------ Document segment

When a visa outsourcing contract moves from one supplier to another, a particular challenge is how to manage any ‘in-flight’ applications. These are customer applications that are ongoing or in-progress when a contract changes hands. It therefore requires significant forward planning and tailored customer communications to ensure a smooth transition. In this article, the second in our transition series, our Programme Manager Arnaud Lefebvre explains how we manage this process at TLScontact.
Throughout any transition period, we work closely with our government clients to provide clear communications to visa customers and help to ensure that they understand the forthcoming changes. This is particularly critical for any ‘in-flight’ visa applications, started before the contract change. Whatever stage customers are at in the application process at the time of a contract handover, it is essential to provide them with timely, relevant information. This will involve our own websites, client websites, any appropriate social media channels and more targeted communications to specific customer groups when required.
Clear messaging and a personalised approach
In many contract transitions, there is a clear handover in appointment management. This means that from a particular date, appointments can no longer be booked with the incumbent supplier and instead must be made via a new appointment table, managed by the incoming company. As long as the switch is clearly communicated to current and future customers, this limits the risk of confusion.
We manage this risk by ensuring that we have launched the website for any new visa application centre 30 days before the centre actually opens. This allows us to provide customers with all the relevant information before we open the new appointment table, 15 days before the centre opening. In parallel, we offer additional support through a call centre, with staff on hand to answer any questions.
Personalised communications will also be required for those customers waiting for a decision on their application. They will ultimately need to retrieve their passport from our visa centre or the local consulate, not the centre where they carried out their biometric enrolment. We manage this by clearly identifying the relevant customer group and running a direct email campaign to share information about the forthcoming change with affected individuals.
An additional challenge comes when visa appointments are booked many months in advance, well beyond the end of the existing outsourcing contract. This is the case for some of our government clients and requires an even more personalised approach. This is because applicants can find themselves at one of several different stages in the application process when the outsourcing contract changes hands. Many will have already made an appointment with the incumbent supplier, for example. If so, they will need to be informed of the change in contract and the new arrangements for their future biometric submission. Again, we work to identify different customer groups, according to where they are in the application process. We then send out detailed guidance that is relevant to their specific situation.
Example: managing customer communications during the Covid-19 pandemic
This sort of personalised communication was required during the first phase of the Covid-19 pandemic in 2020. During this period, we had to manage a wave of centre closures and reopenings. Targeted communications to thousands of visa applicants who were at different stages in their application process were used to ensure they were made fully aware of any changes. For each government client, we carried out a detailed mapping of the different customer groups. We then developed the appropriate messaging and communicated it to these different groups through mass email campaigns. This enabled us to ensure we communicated effectively with thousands of customers in a short period of time, sharing information relevant to their particular needs.
Our priority: ensuring the best possible customer experience
Whatever the scenario, our objective during a transition period will always be to ensure optimum customer experience through clear, timely communication. The examples that we have given in this article give a measure of the level of detail that is required to ensure the smooth transition of all ‘in-flight’ applications. We must first identify the different customer groups and then craft and distribute the right messages for each, so that they understand any changes to the process.

------------

Your objective ▸ Copy word for word the part of the visa contract transition article above that lies between "Our priority: ensuring" and "to the process.", inclusive.

------ Dataset records

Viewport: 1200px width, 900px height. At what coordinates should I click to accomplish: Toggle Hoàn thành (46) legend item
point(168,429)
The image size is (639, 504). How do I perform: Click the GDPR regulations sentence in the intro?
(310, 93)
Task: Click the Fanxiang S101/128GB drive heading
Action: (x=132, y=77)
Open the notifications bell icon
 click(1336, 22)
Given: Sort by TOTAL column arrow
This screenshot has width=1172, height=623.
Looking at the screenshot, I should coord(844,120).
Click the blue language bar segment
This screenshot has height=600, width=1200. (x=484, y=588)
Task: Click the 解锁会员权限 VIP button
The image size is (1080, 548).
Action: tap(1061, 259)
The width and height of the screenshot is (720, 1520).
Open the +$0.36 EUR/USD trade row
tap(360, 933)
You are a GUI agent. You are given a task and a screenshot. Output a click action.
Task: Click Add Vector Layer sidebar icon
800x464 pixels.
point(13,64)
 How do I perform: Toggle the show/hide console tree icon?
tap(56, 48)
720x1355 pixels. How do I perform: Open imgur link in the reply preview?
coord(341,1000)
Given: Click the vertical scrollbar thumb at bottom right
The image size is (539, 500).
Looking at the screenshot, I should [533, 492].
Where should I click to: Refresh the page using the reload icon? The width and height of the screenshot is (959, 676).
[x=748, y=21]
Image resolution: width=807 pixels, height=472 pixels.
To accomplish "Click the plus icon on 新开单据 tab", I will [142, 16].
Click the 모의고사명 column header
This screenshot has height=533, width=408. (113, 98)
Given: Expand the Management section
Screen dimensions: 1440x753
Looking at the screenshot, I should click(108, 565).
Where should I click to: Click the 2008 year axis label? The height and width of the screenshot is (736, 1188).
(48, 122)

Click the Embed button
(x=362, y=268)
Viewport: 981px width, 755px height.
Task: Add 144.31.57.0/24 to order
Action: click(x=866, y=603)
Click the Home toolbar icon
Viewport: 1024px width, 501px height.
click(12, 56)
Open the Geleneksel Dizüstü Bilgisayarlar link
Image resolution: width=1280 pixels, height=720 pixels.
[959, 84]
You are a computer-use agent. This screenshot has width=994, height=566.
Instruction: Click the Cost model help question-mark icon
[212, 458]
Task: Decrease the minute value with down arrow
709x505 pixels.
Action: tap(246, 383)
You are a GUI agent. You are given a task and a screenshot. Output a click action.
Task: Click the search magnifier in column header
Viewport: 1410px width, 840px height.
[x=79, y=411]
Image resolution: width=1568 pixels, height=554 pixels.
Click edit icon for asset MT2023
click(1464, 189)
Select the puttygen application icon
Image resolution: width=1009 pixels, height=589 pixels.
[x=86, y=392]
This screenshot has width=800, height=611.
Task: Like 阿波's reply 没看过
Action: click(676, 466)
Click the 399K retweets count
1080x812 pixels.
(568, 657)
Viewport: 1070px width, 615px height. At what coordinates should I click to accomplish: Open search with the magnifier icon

------------

Result ▸
Our priority: ensuring the best possible customer experience
Whatever the scenario, our objective during a transition period will always be to ensure optimum customer experience through clear, timely communication. The examples that we have given in this article give a measure of the level of detail that is required to ensure the smooth transition of all ‘in-flight’ applications. We must first identify the different customer groups and then craft and distribute the right messages for each, so that they understand any changes to the process.